__Document__
North Charleston chef takes culinary talent to national stage by appearing on Bravo’s ‘Top Chef’
NORTH CHARLESTON, S.C. (WCBD) – A celebrated local chef is bringing his culinary talent to the national stage this month by appearing on season 22 of Bravo’s ‘Top Chef.’
Chef Shuai Wang, owner of two Charleston area favorites, Jackrabbit Filly, and King BBQ, will compete against 14 other cooking pros from around the country while on location in Canada.
The first episode of ‘Top Chef: Destination Canada’ will air March 13 at 9 p.m. Eastern on Bravo.
This year’s winner will be rewarded $250,000, an appearance at Aspen’s Food & Wine Classic, and the opportunity to host an exclusive dinner at the James Beard House, among other things.
Initially, Shuai was invited to apply for a role in the long-running competition, but he hesitated at first.
“I was unsure because I’m not a competitive person in nature, so I was like, “Oh, do I want to do this,” Shuai explained. “But then I thought about all the different opportunities ‘Top Chef’ would bring to me personally and our businesses and I thought this is such a great opportunity and cannot be missed.”
Despite Shuai not being naturally competitive, he has become a decorated chef, being named an Eater Young Gun in 2016 and Best New Chef the same year.
Short Grain, a food truck formerly run by Shuai and his wife Corrie, was designated by Bon Appetit as one of America’s Top 50 Best New Restaurants in 2016.
The following year, Shuai was nominated for a prestigious James Beard Award in the ‘Rising Star Chef’ category.
Shuai’s success led him to open Jackrabbit Filly, a place that blends heritage drive Chinese cuisine with American fare, and later King BBQ, self-described as ‘Chinatown BBQ with Southern smoke.’
The BBQ fusion spot was designated as one of the Top 10 Best New BBQ Restaurants of 2024 by Southern Living Magazine and one of the 2024 Top 20 Best New Restaurants by Bon Appetit.
‘Top Chef’ season 22 was filmed last year, with the team traveling to places like Toronto, Calgary, Montreal, Canmore, and Prince Edward Island.



Before joining the show, Shuai said he had grown ‘stale’ as a chef, cooking the same food daily. But the idea of winning a hugely popular cooking competition was reinvigorating.
“I just felt like I was rejuvenated and just like my brain was turning again,” he explained. “Afterwards, I felt so inspired coming back, and I wanted to cook new things.”

__Data section__
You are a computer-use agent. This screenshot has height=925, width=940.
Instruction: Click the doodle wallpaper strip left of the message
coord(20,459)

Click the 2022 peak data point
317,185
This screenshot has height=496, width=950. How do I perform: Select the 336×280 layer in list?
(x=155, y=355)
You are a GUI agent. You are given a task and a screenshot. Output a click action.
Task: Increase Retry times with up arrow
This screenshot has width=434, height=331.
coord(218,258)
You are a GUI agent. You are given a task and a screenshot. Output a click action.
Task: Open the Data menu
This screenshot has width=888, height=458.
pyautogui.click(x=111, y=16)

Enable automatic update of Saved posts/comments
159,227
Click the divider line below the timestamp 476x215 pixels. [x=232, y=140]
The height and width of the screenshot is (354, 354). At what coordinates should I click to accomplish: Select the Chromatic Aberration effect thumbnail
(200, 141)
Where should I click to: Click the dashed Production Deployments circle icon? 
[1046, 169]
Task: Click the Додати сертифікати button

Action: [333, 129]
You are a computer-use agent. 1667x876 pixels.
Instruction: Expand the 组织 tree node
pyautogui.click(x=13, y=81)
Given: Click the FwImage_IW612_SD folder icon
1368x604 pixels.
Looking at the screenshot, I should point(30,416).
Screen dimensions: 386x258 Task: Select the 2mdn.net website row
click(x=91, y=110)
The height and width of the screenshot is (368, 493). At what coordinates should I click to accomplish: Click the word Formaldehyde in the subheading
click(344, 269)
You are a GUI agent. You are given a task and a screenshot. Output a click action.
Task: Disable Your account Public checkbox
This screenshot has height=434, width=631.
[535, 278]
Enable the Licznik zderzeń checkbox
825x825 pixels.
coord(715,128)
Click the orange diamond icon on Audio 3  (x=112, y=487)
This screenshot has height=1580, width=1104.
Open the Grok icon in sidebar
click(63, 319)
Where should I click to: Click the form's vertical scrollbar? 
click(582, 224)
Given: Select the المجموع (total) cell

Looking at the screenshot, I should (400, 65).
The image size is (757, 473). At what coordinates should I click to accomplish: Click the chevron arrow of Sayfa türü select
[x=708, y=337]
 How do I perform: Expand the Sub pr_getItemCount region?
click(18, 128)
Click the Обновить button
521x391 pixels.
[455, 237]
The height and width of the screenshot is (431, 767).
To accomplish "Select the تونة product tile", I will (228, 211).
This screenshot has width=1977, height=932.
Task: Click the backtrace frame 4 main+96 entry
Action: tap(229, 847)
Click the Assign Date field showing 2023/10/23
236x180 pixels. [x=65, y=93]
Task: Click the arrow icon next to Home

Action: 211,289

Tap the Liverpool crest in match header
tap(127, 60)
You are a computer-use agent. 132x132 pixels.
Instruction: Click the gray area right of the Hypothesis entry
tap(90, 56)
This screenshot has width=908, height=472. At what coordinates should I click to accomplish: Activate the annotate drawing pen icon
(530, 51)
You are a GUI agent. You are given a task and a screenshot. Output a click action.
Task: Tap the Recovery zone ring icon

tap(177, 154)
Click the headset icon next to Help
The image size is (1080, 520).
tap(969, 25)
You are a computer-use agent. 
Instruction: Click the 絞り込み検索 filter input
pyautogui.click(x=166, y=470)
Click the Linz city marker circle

__Problem 1__
From the article about the North Charleston chef on 'Top Chef,' list every place the team traveled to while filming season 22.
__Problem 2__
Extend the article about the North Charleston chef on 'Top Chef,' picking up right after its final quote.

__Expected output 1__
Toronto, Calgary, Montreal, Canmore, Prince Edward Island

__Expected output 2__
As soon as Shuai arrived home, it was back to business. Jackrabbit Filly was opening at a new location with a new menu.
With his mind spinning, Shuai added dishes to the new menu that he previously thought he couldn’t pull off.
“Instead of the same old thing we’d been cooking for the past, I don’t know, five years, we came up with all these new menu items that, you know, I didn’t think I was able to do,” he said.
Some Jackrabbit menu items include the krab rangoon cheese ball, soy garlic karaage-don with Japanese fried chicken, soft egg, and honey garlic soy sauce, and the Sichuan seafood wonton soup.
Who wouldn’t be inspired when learning from eight-time James Beard Award winner Tom Colicchio, season 10 ‘Top Chef’ winner Kristen Kish, and culinary expert Gail Simmons?


“Kristen was probably who I was most intimidated by because you know she’s been on Top Chef, she’s went to the bottom, she fought her way, back all the way to the top,” Shuai said.
The culinary industry has been known to be a cut-throat and challenging environment, as seen in popular television shows like ‘The Bear’ and ‘Hell’s Kitchen’ which highlight how intense the food world can be. Having that spotlight on the industry has led to change throughout the years, though.
“Going into ‘Top Chef,’ I had that mindset of “Oh, everyone’s going to be butting heads, everyone’s going to be competing,” but you know, I think because the industry has changed so much that it wasn’t so much that,” Shuai explained. “There’s still a competition; we’re still competing, and we’re still going against each other, but I just feel like, as chefs now, we get along much better than we used to.”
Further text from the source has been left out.